Re: [linux-next: Tree for Jun 1] __khugepaged_exit rwsem_down_write_failed lockup

From: Sergey Senozhatsky
Date: Thu Jun 02 2016 - 21:01:05 EST


On (06/02/16 21:58), Ebru Akagunduz wrote:
[..]
> > I think it's this patch:
> >
> > http://ozlabs.org/~akpm/mmots/broken-out/mm-thp-make-swapin-readahead-under-down_read-of-mmap_sem.patch
> >
> > Some parts of the code in collapse_huge_page() that were under
> > down_write(mmap_sem) are under down_read() after the patch. But
> > there's "goto out" which continues via "goto out_up_write" which
> > does up_write(mmap_sem) so there's an imbalance. One path seems to
> > go via both up_read() and up_write(). I can imagine this can cause a
> > stuck down_write() among other things?
> Recently, I realized the same imbalance, it is an obvious
> inconsistency. I don't know, this issue can be related with
> mine.
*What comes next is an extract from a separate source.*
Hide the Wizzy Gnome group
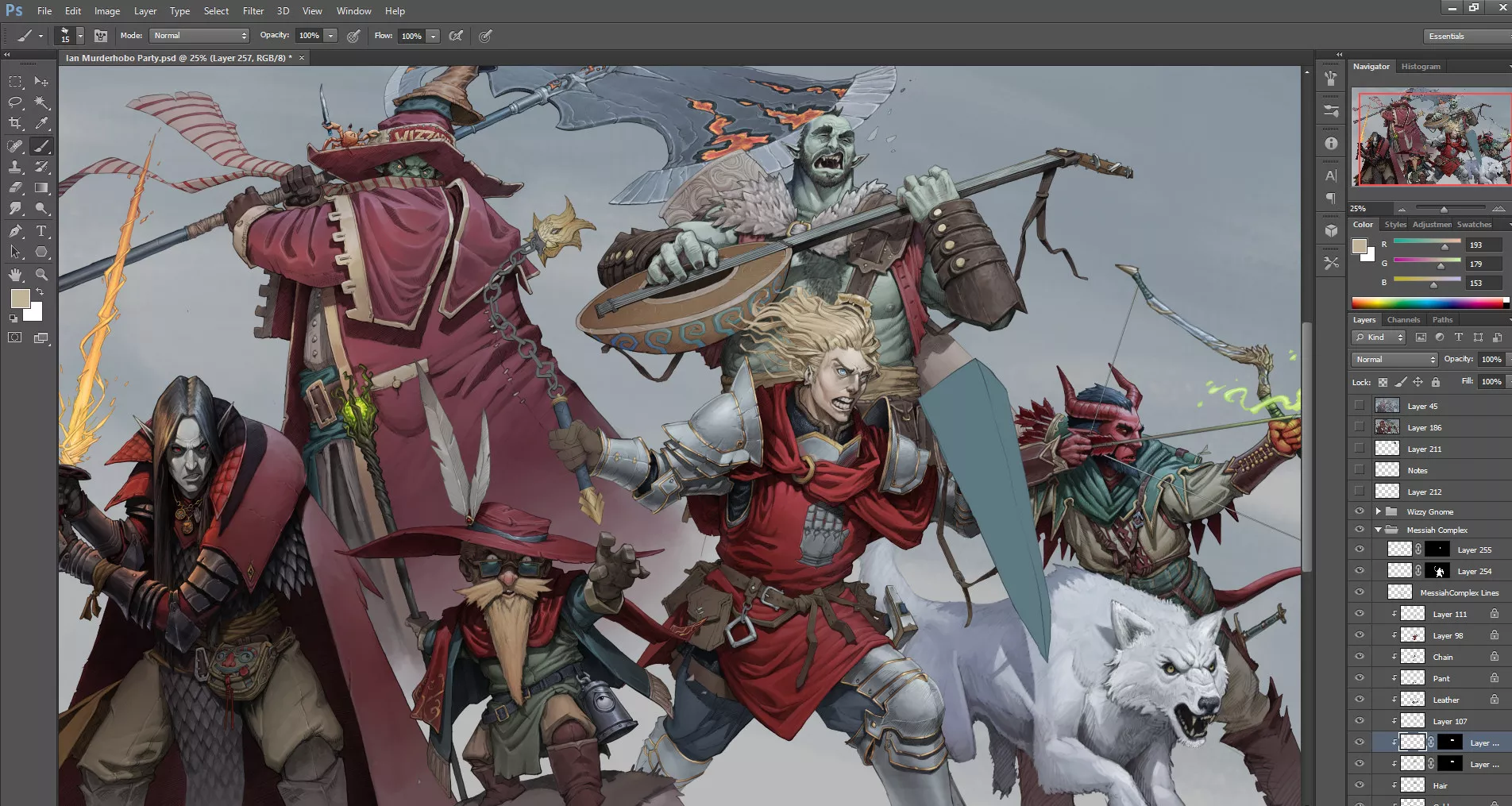 (1360, 511)
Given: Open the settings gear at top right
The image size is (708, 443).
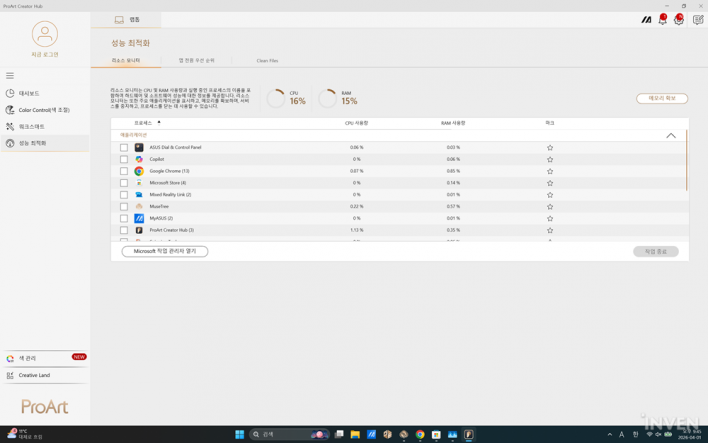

I'll send a fix patch.

a good find by Vlastimil.

Ebru, can you also re-visit __collapse_huge_page_swapin()? it's called
from collapse_huge_page() under the down_read(&mm->mmap_sem), is there
any reason to do the nested down_read(&mm->mmap_sem)?

collapse_huge_page()
...
down_read(&mm->mmap_sem);
result = hugepage_vma_revalidate(mm, vma, address);
if (result)
goto out;

pmd = mm_find_pmd(mm, address);
if (!pmd) {
result = SCAN_PMD_NULL;
goto out;
}

if (allocstall == curr_allocstall && swap != 0) {
if (!__collapse_huge_page_swapin(mm, vma, address, pmd)) {
{
: if (ret & VM_FAULT_RETRY) {
: down_read(&mm->mmap_sem);
: ^^^^^^^^^
: if (hugepage_vma_revalidate(mm, vma, address))
: return false;
: }
}

up_read(&mm->mmap_sem);
goto out;
}
}

up_read(&mm->mmap_sem);



so if __collapse_huge_page_swapin() retruns true we have:
- down_read() twice, up_read() once?

the locking rules here are a bit confusing. (I didn't have my morning coffee yet).

-ss